Literature earthquake, they are known as resilient

Literature Review


Climate change is one of the biggest challenges the world is facing nowadays, and due to the extreme weather events and natural hazards, the threat to the infrastructure assets keeps increasing. Hence, with the continuous efforts to reduce the climate change, we also need to prepare our infrastructure for the natural hazards that we can’t avoid.

The requirements for the seismic design of tall buildings have become much stricter nowadays because any damage to the structure will have a huge impact on the economy and to the lives of people. Hence, it is necessary to develop the earthquake resilient structures which can rapidly restore the function of a city and efficiently reduce the economic losses. Working on a whole structure level to be resilient is more important nowadays rather than working on specific structural components. The primary focus of the green and sustainable projects around the world is on water, energy, and materials. When we want the buildings to have self-righting capability during an event like the earthquake, they are known as resilient in nature, i.e. they will have minimum damage during any natural disaster keeping in mind the safety of the people. In this study, we would like to develop and analyze a rocking frame resilient structure which restores its original position with the help of unbonded post-tensioned prestressing tendons.

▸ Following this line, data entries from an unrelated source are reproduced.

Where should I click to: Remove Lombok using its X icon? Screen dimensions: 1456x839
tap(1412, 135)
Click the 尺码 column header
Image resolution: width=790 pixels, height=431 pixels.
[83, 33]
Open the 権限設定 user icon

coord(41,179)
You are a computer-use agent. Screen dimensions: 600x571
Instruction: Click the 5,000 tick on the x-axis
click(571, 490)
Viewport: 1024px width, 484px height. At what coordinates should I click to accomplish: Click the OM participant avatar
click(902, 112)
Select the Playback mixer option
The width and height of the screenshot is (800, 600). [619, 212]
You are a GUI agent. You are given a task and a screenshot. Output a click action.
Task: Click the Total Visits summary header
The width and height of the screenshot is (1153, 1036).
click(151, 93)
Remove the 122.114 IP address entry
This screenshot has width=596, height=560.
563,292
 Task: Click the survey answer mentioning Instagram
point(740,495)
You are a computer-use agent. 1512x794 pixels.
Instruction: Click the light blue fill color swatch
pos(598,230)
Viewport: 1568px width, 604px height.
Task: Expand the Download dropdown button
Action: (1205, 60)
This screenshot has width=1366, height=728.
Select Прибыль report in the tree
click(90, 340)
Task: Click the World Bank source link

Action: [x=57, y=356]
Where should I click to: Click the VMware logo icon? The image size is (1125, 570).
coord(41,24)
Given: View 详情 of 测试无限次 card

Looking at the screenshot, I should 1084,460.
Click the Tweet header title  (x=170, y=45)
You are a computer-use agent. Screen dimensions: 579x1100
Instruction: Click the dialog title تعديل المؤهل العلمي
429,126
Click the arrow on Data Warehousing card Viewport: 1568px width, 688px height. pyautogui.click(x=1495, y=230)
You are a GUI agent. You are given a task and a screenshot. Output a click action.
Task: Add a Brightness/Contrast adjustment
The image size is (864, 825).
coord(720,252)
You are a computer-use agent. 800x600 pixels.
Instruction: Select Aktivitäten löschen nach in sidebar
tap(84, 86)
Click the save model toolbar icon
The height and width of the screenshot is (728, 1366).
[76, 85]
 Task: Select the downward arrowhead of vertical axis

The efficiency of the material and the construction speed of the precast concrete members made them popular throughout the world. But because of the poor performance of the inelastic construction joints during the earthquakes, precast concrete lost its effectiveness in the lateral load resisting systems. Initially, the use of prestressing tendons in seismic force resisting systems was banned by ACI 318. In 1982, NIST started the research on the use of prestressing tendons in seismic force resisting systems. To expand the research further in this field, the PRESSS Project (Precast Seismic Structural Systems) was initiated in 1990 and after that, the use of prestressing tendons was permitted by ACI 318 in seismic force resisting systems.

Housner (1963) proposed the concept of rocking structures, and since then there have been a lot of research on this topic. Precast and Prestressed concrete beam to column connections for rocking behavior was proposed by Priestley and Tao (1993). Stanton et al. (1997) later came up with the Hybrid Reinforced Precast Frame especially designed for the seismic regions. Since then, the precast hybrid moment frame has undergone a lot of testing for its behavior under earthquake loading conditions. The hybrid moment frame structure was erected and tested in 1999 at University of California, San Diego under the PRESSS Project. According to its report in PCI Journal (1999), researchers found no significant strength loss in the direction of the frame and achieved up to 4.5 percent of drift levels. Stanton and Nakaki (2002) claimed in their PRESSS Project report, that the frame system offers a unique characteristic of zero residual drift in the structure.

Apart from RC frames, steel rocking frames with self-centering spine systems that employ controlled rocking, also offer a great solution for structures to resist large earthquake ground motions. Ricles et. al (2002) developed a steel column-beam rocking joint with the help of unbonded post-tensioning steel tendons. Further, Deierlein et. al (2011) proposed a steel rocking frame structure with vertical post-tensioning tendons and employed the structural fuses to absorb the seismic forces. They performed an extensive study to develop a controlled steel braced rocking frame with experiment and testing of large-scale specimens at the University of Illinois and E-Defense shaking table facility at Japan. Rocking frames, being a topic of extensive research can be designed with various self-centering configurations, which were illustrated by Eatherton et. al (2012).

Most recently, a controlled rocking reinforced concrete frame (CR-RCF) has been developed by Lu et. al (2013) and later (2015), performed the push-over analysis for the seismic performance of the structure. They also proposed that inter-story dampers may be installed to improve the seismic response by effectively controlling the displacement of the structure. Further, to investigate the seismic performance of CR-RCF, a dynamic elastic-plastic time history analysis was performed using the FEA model in ABAQUS by Lu et. al (2017). According to their study, the removable dampers yield to dissipate the earthquake energy but the main members remain elastic satisfying the objective of the study being a damage-free structure.